Content starts

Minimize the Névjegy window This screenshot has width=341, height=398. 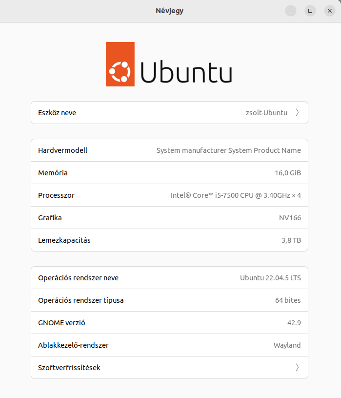click(x=291, y=11)
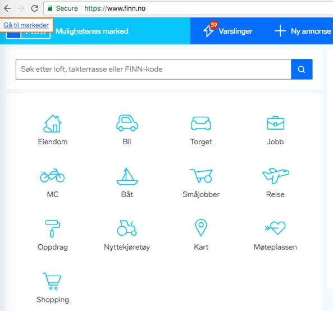
Task: Open the MC motorcycle icon
Action: coord(52,176)
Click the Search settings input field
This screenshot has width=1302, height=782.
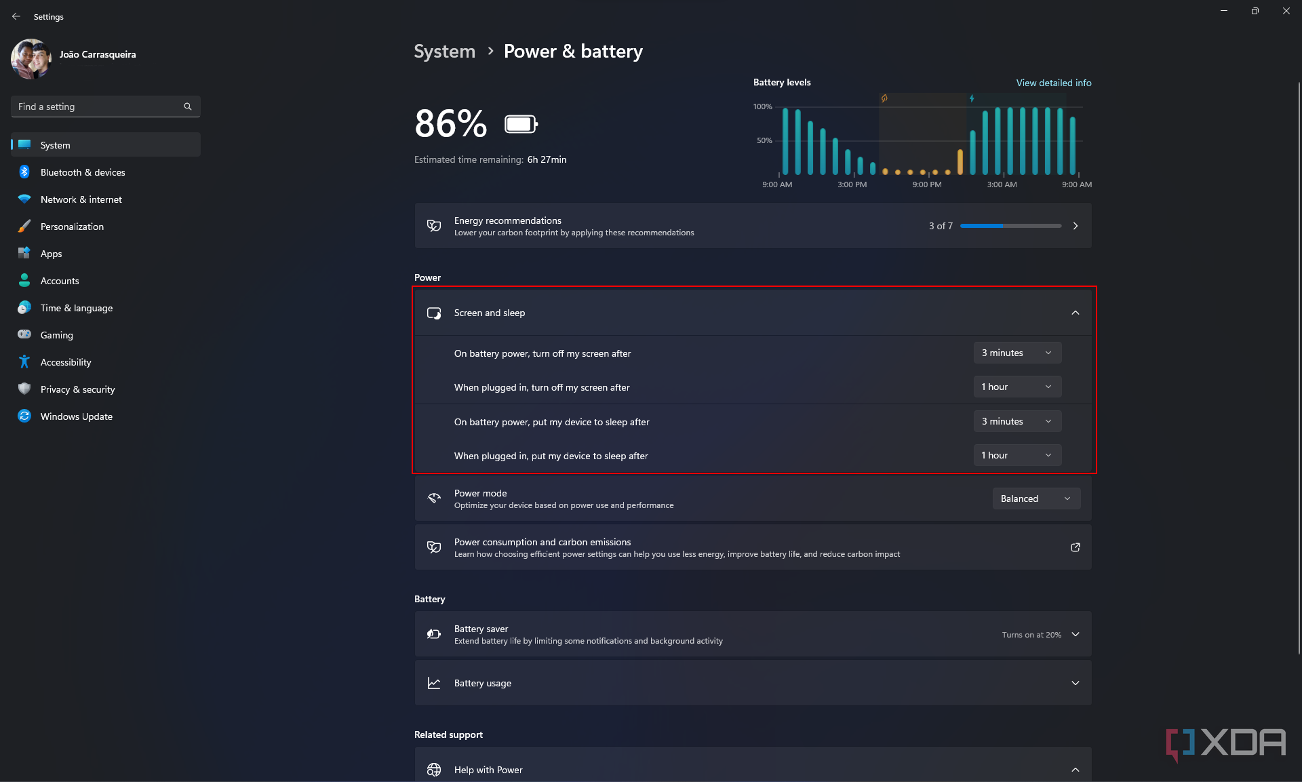pos(105,105)
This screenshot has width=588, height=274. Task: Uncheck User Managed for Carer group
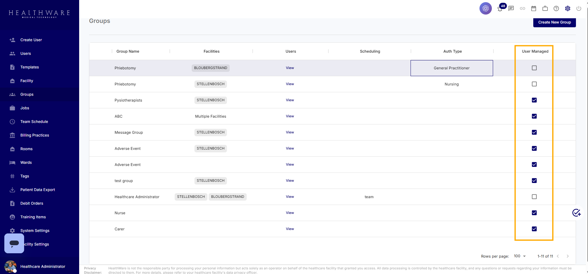tap(534, 229)
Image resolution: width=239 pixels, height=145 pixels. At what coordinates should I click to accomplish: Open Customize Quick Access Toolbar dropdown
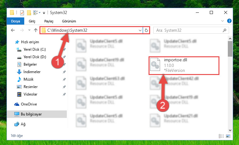tap(44, 13)
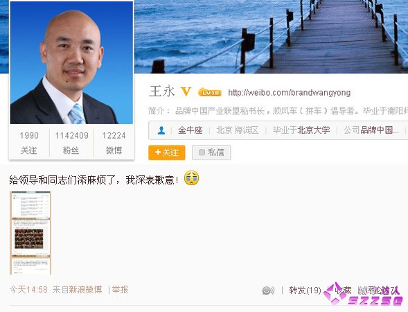Viewport: 408px width, 312px height.
Task: Open the 12224 微博 posts count
Action: click(114, 142)
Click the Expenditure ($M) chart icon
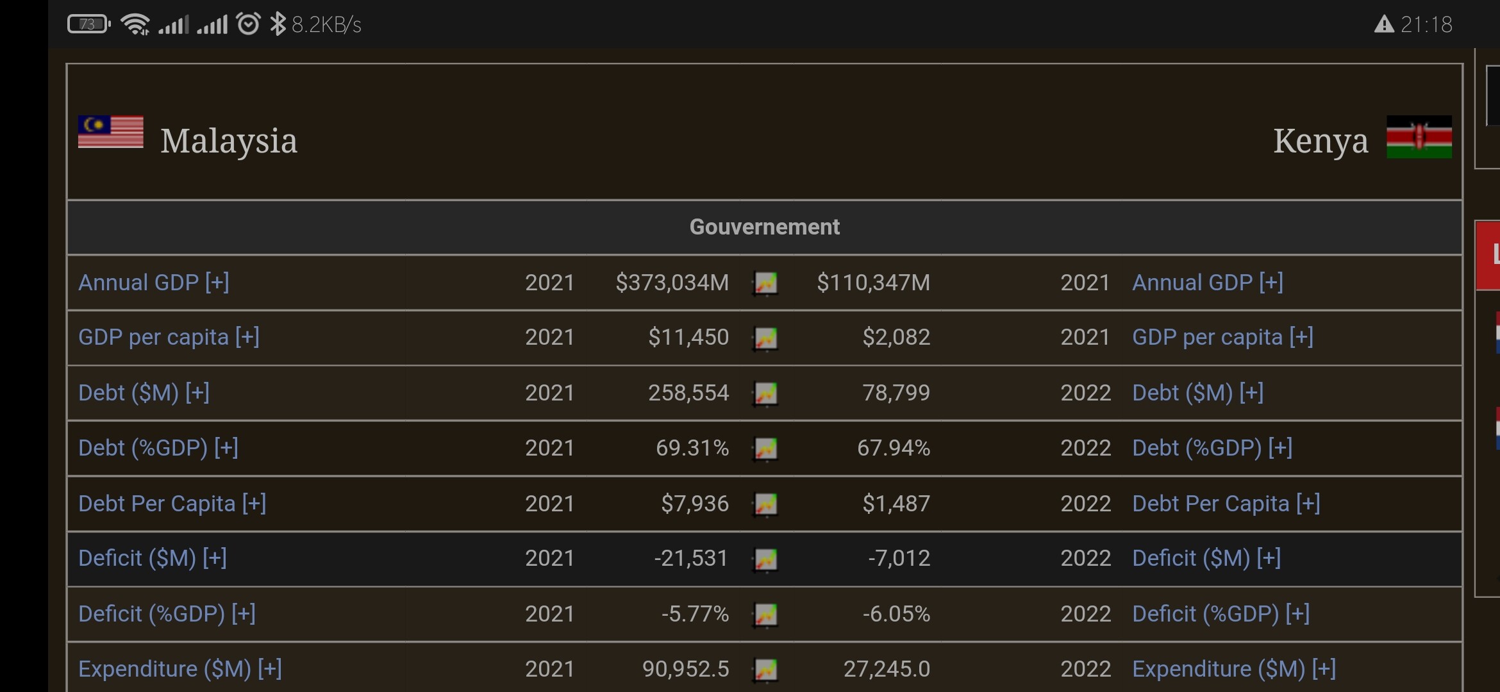This screenshot has height=692, width=1500. [x=765, y=669]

Content ends

Only the lines between the one containing "Image resolution: width=239" and the last line of the listing above, both included, should be written out, exactly and without pictures.

Image resolution: width=239 pixels, height=145 pixels. At what coordinates should I click to accomplish: Open Customize Quick Access Toolbar dropdown
tap(44, 13)
Viewport: 408px width, 312px height.
Task: Open the 12224 微博 posts count
Action: click(114, 142)
Click the Expenditure ($M) chart icon
This screenshot has height=692, width=1500. [x=765, y=669]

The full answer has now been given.